The next thing they should all join forces for is to do away with free email accounts. Make a 1 time registration fee of a nominal amount like $5 or $10. This way the bots that spammers use to create thousands of [name free email provider] email accounts will either rendered useless or the process will be prohibitively expensive. Even if each address is able to send 10 or 15 emails before it gets closed down.
"the senders of emails can provide proof to indicate that their emails are protected by SPF and DKIM and include instructions what to do with the message if the authentication fails. For example, the message can be automatically deleted by the recipient system - or simply be rejected."
This is the part that I'm having trouble with.
What "proof", how efficient this "proof" be?
Can they just add the "proof" anyway?
Are there any limits on this "proofs"?
Or they would simply find an exploit and it would be the same or worse.
Don't get me wrong I agree with everyone here so far....
But I would like to see more details about this.
This wouldn't help with spam (despite the picture) or generic scams, just phishing. So we'd still get the Nigerian princes, the "male medicine", the R0lllllex and the rest. The only stuff you wouldn't get is stuff telling you to log in to [insert bank/store/social network].
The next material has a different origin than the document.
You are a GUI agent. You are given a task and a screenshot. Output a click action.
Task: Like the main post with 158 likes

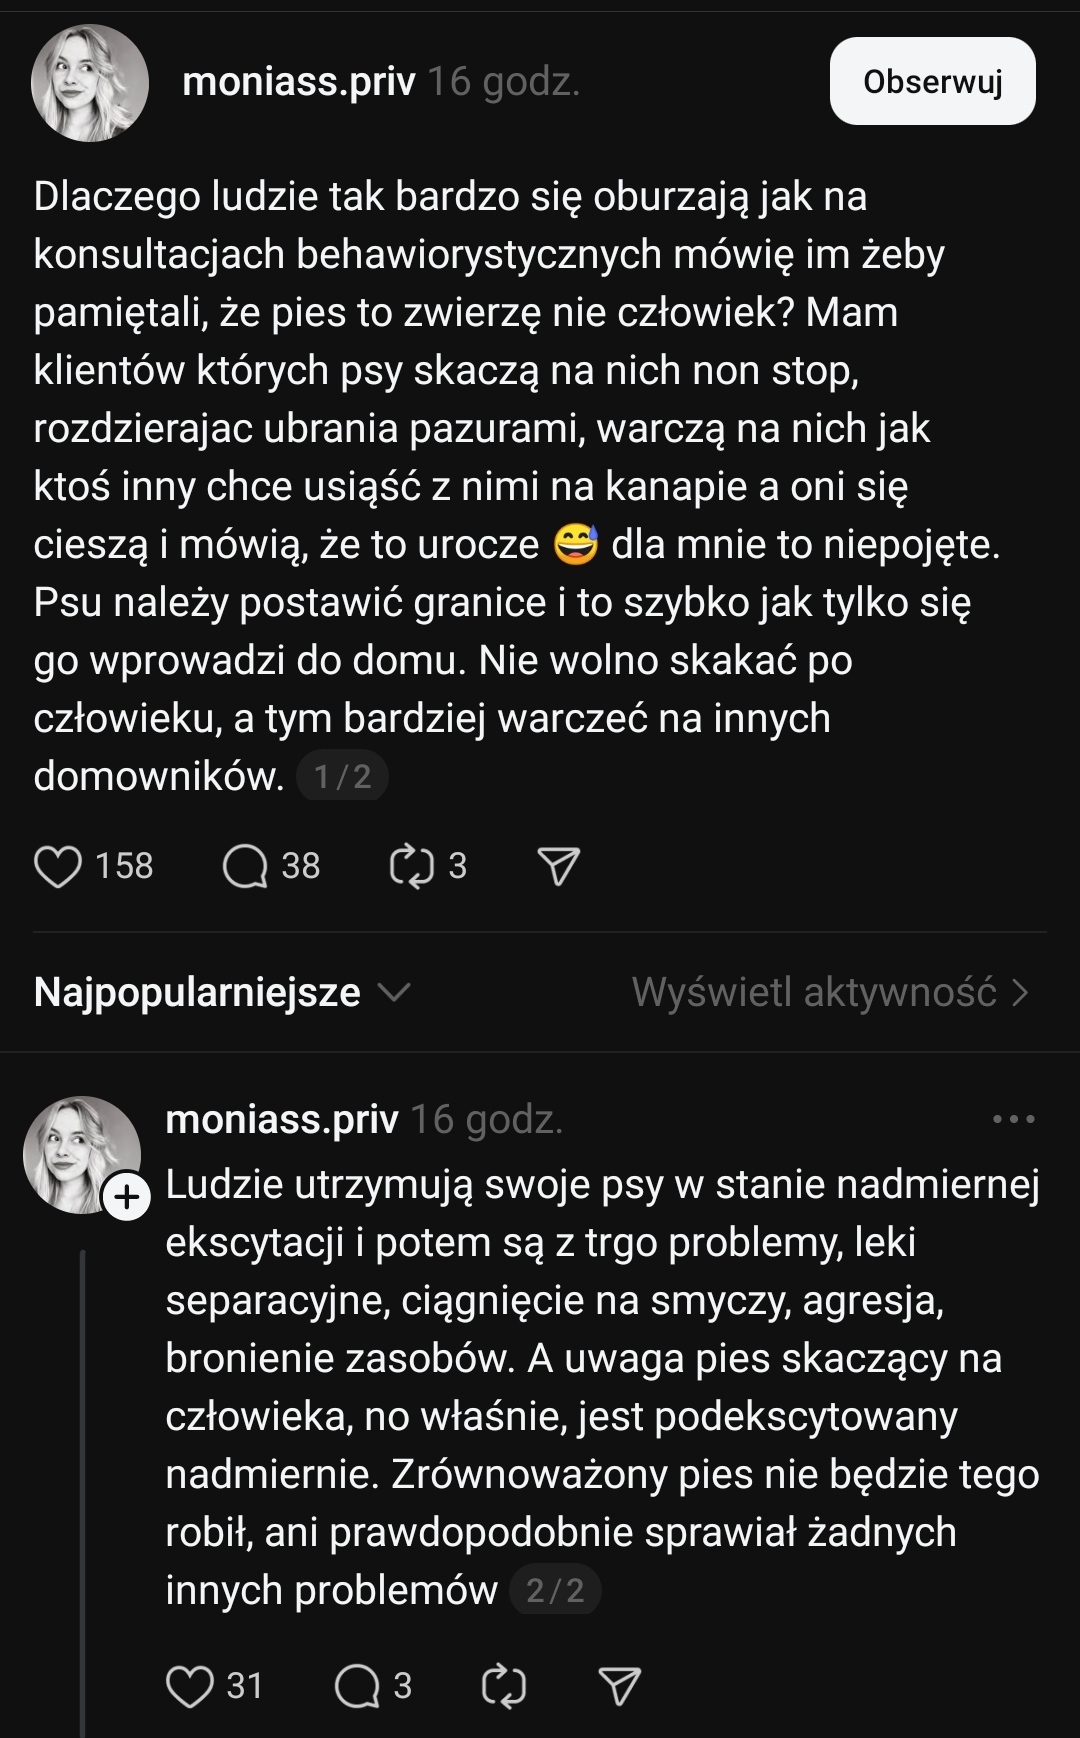[x=58, y=866]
TBH, this will only be half successful. SPF and DKIM lets them do this stuff already (and worrying only *some* banks do it) if and only if the receiving server checks the records *and* the sender marks a hard fail rather than a soft fail (which says "I don't think it is legit, but don't ditch it just in case"). What it will miss out on is bankofarnerica.com and the like - you can still phish with an almost-but-not-quite-identical domain name (and even have a legitimate SSL certificate for it).